Give back exactly the lines of the data below, starting with the line that has "The height and width of the screenshot is (400, 542)." and going on through the line that has "Task: Go to the Advanced tab".

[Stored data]
Segment Open

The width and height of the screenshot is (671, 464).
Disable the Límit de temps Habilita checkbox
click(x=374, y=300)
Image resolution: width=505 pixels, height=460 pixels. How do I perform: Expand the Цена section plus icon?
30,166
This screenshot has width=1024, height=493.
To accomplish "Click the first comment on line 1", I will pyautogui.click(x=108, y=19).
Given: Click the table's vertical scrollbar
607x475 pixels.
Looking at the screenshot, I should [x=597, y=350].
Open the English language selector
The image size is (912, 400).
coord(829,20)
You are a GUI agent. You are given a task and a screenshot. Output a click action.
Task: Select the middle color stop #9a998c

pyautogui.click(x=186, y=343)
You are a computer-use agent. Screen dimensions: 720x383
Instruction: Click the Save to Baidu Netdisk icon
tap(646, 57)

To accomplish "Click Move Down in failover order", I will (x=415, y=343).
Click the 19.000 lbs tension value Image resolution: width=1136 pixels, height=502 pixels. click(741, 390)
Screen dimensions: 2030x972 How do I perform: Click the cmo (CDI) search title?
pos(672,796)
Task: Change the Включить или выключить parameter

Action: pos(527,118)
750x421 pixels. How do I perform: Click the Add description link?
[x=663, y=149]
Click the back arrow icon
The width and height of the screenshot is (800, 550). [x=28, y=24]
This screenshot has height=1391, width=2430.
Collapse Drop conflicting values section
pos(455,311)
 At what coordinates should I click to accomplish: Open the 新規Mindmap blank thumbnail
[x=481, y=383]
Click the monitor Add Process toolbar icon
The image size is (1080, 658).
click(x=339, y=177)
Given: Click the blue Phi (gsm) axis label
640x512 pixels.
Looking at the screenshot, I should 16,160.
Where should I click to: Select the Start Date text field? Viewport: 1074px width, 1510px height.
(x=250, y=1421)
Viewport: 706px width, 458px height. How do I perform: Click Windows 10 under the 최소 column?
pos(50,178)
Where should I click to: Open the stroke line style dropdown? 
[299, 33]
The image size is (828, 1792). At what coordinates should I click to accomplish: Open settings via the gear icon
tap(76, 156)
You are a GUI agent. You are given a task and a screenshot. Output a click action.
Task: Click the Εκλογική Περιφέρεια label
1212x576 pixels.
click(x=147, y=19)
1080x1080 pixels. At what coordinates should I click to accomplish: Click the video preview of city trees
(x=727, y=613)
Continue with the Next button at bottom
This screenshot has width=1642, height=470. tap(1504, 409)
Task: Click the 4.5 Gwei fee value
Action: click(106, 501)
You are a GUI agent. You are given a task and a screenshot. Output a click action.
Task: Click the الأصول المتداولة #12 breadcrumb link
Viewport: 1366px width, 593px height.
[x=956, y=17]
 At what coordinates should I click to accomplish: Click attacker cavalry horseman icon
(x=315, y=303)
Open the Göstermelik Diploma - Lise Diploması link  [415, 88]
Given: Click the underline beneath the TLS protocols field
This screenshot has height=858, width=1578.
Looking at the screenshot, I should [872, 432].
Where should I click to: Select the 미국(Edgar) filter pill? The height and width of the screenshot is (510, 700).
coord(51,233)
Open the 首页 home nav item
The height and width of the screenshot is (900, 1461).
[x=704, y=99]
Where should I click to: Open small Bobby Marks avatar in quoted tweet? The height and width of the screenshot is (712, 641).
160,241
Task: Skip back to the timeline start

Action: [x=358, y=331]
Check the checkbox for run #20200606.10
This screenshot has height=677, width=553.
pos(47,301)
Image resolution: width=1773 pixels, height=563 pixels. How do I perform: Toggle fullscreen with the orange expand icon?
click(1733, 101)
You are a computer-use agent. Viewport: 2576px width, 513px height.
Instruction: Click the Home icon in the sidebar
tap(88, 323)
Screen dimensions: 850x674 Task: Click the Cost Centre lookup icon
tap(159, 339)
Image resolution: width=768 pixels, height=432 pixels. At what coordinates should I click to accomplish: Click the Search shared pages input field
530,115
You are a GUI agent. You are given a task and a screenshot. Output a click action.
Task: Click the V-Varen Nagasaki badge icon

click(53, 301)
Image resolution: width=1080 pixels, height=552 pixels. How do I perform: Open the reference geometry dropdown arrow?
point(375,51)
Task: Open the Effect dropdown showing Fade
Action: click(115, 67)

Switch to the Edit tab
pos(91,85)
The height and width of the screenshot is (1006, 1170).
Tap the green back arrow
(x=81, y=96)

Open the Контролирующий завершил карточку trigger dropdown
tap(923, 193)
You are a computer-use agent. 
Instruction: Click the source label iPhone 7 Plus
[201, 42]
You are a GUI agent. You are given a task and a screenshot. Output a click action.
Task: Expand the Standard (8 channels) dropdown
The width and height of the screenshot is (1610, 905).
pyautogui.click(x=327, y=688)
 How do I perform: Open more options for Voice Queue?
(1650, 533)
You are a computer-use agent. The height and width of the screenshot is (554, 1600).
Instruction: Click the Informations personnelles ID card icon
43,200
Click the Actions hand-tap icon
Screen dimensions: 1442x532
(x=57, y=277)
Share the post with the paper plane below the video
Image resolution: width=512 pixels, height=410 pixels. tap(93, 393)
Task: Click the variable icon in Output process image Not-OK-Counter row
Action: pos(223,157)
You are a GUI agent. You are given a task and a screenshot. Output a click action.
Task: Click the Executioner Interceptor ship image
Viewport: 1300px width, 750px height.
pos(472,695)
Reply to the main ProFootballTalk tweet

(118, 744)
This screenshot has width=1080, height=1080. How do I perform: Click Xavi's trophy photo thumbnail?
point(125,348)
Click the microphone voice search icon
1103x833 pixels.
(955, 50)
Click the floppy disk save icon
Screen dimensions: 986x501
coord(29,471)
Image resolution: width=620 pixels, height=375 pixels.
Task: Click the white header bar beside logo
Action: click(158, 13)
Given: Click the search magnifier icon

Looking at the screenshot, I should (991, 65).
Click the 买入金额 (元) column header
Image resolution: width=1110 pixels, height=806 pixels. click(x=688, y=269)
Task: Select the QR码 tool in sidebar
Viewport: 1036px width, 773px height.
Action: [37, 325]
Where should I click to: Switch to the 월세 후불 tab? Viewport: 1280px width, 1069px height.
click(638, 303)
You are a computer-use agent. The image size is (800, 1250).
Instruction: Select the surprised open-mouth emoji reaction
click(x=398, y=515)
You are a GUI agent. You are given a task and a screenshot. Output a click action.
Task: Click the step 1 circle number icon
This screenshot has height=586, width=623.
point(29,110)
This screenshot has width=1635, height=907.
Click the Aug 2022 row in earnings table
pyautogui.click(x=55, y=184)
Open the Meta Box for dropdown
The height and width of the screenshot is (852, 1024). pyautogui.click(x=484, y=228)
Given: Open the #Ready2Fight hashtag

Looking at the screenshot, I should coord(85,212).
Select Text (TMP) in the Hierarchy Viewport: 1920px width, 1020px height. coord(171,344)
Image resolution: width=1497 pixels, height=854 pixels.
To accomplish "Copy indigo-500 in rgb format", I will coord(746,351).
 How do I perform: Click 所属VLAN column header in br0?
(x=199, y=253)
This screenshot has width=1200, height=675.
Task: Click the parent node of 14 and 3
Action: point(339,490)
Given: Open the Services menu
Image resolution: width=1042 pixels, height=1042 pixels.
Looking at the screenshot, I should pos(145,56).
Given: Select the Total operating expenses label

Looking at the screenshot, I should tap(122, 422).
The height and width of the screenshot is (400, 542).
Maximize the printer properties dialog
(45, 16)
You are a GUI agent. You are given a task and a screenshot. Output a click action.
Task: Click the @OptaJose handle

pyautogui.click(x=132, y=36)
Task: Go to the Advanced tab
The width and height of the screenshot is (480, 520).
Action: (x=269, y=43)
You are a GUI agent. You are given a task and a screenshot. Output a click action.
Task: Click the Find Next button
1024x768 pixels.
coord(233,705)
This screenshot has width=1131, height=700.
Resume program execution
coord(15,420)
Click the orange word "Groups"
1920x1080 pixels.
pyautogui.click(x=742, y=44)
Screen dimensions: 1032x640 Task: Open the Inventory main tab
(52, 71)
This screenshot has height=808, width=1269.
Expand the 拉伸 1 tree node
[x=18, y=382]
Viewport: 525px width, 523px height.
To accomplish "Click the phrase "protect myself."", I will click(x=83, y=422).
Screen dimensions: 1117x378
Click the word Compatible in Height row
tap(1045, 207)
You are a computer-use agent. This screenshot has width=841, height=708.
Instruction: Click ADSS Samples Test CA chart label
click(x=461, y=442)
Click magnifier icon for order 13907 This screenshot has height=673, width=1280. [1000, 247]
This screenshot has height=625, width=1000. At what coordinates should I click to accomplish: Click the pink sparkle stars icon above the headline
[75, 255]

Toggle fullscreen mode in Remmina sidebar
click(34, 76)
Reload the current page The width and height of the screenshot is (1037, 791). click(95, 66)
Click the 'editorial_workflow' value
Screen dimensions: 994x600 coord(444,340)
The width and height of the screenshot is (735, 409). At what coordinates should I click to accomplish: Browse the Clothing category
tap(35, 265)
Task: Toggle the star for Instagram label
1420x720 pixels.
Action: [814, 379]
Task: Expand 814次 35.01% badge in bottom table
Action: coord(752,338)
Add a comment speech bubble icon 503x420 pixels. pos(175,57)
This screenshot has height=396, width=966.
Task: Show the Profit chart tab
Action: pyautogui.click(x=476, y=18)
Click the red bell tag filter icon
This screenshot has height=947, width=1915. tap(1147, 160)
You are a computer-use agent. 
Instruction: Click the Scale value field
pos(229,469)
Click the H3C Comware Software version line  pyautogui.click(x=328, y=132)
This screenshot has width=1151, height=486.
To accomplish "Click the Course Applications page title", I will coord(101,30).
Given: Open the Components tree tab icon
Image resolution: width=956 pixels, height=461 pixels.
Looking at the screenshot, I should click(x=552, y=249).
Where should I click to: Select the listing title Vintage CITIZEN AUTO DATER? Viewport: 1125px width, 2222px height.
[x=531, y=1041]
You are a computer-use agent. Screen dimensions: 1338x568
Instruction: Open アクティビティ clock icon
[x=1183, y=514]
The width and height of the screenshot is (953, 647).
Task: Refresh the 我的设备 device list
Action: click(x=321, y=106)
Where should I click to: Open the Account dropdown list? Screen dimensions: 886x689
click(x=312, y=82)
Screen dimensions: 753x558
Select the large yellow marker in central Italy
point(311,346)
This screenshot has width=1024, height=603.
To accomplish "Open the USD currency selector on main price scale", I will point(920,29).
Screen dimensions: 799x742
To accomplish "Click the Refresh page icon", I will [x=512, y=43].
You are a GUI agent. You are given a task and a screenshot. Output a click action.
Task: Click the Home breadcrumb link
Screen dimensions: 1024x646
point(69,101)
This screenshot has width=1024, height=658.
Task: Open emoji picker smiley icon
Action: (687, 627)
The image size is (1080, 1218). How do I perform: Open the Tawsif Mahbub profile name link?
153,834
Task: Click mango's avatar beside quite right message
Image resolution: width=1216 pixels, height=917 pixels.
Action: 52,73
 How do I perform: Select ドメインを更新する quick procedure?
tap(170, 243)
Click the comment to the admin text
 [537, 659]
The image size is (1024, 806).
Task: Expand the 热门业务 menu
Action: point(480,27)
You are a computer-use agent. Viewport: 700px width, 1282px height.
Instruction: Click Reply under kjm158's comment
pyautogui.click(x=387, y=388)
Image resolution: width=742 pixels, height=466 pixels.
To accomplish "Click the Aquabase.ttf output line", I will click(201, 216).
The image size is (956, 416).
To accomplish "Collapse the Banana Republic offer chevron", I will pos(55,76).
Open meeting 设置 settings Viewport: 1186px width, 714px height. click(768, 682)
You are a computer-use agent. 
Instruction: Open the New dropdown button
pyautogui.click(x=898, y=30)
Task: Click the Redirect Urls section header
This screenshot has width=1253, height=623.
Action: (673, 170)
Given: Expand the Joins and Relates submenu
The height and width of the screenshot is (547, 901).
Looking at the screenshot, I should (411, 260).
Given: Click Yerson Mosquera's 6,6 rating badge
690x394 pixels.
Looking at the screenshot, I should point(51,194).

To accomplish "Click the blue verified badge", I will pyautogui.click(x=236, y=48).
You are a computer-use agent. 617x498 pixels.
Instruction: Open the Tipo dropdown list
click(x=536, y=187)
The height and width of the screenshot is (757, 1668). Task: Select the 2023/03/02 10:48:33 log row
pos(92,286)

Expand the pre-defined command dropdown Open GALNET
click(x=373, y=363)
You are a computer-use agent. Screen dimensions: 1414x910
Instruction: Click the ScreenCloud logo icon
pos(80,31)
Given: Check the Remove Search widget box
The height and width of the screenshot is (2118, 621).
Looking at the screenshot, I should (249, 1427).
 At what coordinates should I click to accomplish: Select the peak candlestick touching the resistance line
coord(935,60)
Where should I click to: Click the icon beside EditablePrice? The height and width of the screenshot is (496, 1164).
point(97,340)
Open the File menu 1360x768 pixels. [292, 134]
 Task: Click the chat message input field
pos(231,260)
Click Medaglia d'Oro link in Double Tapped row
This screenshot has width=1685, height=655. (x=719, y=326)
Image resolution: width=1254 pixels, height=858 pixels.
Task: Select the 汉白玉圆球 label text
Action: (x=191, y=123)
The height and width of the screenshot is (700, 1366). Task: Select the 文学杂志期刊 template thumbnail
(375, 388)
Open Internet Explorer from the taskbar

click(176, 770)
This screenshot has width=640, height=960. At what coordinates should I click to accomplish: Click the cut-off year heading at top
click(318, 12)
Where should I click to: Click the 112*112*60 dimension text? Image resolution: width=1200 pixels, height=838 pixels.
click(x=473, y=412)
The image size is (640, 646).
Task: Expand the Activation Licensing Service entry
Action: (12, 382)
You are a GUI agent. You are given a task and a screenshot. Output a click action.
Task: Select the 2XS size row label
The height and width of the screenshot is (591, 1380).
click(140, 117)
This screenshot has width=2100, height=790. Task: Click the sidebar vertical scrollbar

Segment Closed

Solution:
The height and width of the screenshot is (400, 542).
Maximize the printer properties dialog
(45, 16)
You are a GUI agent. You are given a task and a screenshot. Output a click action.
Task: Click the @OptaJose handle

pyautogui.click(x=132, y=36)
Task: Go to the Advanced tab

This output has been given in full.